# Start of Material for the task

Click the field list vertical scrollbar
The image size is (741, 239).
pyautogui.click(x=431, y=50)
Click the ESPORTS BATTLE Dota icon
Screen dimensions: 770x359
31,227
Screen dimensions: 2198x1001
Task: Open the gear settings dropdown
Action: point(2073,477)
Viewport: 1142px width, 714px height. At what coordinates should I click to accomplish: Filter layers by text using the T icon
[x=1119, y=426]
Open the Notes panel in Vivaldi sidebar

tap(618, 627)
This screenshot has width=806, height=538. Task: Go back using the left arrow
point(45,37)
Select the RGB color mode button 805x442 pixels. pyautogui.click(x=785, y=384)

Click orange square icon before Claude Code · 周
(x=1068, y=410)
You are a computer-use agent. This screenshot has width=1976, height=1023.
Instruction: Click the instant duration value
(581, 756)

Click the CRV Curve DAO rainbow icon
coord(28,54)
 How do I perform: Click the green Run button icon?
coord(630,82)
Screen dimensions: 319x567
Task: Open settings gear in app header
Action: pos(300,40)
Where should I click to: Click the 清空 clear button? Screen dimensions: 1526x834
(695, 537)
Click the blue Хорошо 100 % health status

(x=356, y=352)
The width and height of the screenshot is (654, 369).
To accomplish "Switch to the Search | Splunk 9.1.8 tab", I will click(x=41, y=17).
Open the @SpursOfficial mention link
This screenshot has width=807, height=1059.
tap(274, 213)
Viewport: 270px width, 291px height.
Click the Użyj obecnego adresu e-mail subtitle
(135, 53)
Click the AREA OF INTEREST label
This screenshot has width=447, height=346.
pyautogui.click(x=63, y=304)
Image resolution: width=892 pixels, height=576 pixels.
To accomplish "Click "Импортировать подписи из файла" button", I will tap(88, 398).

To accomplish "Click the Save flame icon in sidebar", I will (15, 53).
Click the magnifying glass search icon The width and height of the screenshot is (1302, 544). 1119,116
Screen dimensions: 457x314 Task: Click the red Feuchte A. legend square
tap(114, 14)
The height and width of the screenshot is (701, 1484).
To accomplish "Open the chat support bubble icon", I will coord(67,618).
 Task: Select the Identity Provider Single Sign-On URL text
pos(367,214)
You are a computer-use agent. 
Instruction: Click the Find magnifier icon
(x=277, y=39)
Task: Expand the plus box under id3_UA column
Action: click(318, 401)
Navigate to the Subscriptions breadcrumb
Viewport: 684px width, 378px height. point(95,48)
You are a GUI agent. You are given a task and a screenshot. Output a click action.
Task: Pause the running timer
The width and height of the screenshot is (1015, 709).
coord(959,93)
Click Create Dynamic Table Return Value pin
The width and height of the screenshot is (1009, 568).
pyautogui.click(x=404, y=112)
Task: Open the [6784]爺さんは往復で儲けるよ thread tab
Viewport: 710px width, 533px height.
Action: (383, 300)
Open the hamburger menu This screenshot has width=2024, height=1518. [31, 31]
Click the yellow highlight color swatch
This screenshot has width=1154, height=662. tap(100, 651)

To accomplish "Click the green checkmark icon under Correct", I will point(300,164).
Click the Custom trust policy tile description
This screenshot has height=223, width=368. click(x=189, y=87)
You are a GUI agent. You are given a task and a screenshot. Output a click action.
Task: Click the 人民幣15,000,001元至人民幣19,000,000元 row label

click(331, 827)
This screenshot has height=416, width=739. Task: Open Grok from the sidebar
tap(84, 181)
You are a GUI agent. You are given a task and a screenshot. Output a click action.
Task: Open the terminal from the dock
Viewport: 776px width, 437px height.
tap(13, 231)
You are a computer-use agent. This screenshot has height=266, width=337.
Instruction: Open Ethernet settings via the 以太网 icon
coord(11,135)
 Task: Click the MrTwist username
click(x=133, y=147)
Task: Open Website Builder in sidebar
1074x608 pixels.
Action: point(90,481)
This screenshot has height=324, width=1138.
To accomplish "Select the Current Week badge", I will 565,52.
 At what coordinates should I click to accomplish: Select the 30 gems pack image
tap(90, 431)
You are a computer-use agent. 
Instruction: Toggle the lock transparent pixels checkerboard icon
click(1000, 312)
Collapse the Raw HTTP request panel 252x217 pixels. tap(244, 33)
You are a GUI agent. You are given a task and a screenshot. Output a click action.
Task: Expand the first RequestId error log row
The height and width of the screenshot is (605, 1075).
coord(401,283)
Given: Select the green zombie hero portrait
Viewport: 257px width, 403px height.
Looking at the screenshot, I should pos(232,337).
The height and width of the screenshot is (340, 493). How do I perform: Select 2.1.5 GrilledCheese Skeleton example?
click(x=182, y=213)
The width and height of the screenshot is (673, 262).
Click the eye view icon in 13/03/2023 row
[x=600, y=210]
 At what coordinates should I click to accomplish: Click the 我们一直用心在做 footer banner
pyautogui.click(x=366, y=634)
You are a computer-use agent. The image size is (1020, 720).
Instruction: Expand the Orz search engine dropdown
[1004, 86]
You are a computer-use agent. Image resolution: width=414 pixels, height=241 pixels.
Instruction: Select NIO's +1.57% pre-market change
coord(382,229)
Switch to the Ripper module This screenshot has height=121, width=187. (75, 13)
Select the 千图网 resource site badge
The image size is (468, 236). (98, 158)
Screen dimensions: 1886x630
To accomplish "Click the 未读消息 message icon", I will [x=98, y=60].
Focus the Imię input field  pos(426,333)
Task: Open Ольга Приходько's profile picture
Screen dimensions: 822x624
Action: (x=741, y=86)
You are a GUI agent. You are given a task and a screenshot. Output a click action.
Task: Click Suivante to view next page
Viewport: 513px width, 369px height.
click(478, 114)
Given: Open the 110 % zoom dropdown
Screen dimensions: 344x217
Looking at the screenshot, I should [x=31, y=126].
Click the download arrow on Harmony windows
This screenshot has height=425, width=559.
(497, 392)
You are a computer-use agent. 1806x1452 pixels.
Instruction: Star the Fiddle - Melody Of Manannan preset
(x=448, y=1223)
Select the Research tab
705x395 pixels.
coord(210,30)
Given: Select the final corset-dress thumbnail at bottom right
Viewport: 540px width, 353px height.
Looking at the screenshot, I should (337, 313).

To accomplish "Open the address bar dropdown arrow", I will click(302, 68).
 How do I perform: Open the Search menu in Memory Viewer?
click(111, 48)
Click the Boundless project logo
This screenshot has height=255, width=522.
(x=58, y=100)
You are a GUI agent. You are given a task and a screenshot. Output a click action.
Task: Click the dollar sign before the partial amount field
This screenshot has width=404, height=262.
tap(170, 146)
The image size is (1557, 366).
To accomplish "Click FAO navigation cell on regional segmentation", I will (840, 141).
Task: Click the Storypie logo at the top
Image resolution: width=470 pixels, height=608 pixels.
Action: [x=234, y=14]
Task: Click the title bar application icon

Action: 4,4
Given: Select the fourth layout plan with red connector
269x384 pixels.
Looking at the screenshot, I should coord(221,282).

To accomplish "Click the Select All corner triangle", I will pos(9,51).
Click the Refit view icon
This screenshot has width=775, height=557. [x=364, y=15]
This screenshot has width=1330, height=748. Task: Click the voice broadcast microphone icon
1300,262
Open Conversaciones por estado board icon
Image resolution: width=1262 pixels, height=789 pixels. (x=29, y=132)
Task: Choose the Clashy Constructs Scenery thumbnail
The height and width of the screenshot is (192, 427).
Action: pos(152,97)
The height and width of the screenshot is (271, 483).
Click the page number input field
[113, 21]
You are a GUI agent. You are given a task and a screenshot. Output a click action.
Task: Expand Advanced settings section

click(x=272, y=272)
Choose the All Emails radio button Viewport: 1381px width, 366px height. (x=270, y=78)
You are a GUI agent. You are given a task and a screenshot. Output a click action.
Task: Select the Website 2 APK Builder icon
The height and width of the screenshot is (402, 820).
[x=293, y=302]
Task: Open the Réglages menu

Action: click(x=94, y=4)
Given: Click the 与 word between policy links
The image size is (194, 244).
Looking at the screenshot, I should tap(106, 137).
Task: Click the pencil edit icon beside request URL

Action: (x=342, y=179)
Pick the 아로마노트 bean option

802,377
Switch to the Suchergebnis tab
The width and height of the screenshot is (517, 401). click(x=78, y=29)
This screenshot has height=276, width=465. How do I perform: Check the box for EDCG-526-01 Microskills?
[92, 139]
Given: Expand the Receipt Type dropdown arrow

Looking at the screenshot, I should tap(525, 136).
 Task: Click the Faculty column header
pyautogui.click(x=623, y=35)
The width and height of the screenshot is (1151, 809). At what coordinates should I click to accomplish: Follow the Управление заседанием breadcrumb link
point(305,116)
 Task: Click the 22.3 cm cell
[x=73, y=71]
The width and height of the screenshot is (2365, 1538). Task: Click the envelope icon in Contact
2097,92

# End of Material for the task

### Problem to solve
Copy the records above word for word, starting with the line containing "You are a computer-use agent. The" and continuing through the line containing "coord(382,229)".

### Exercise result
You are a computer-use agent. The image size is (1020, 720).
Instruction: Expand the Orz search engine dropdown
[1004, 86]
You are a computer-use agent. Image resolution: width=414 pixels, height=241 pixels.
Instruction: Select NIO's +1.57% pre-market change
coord(382,229)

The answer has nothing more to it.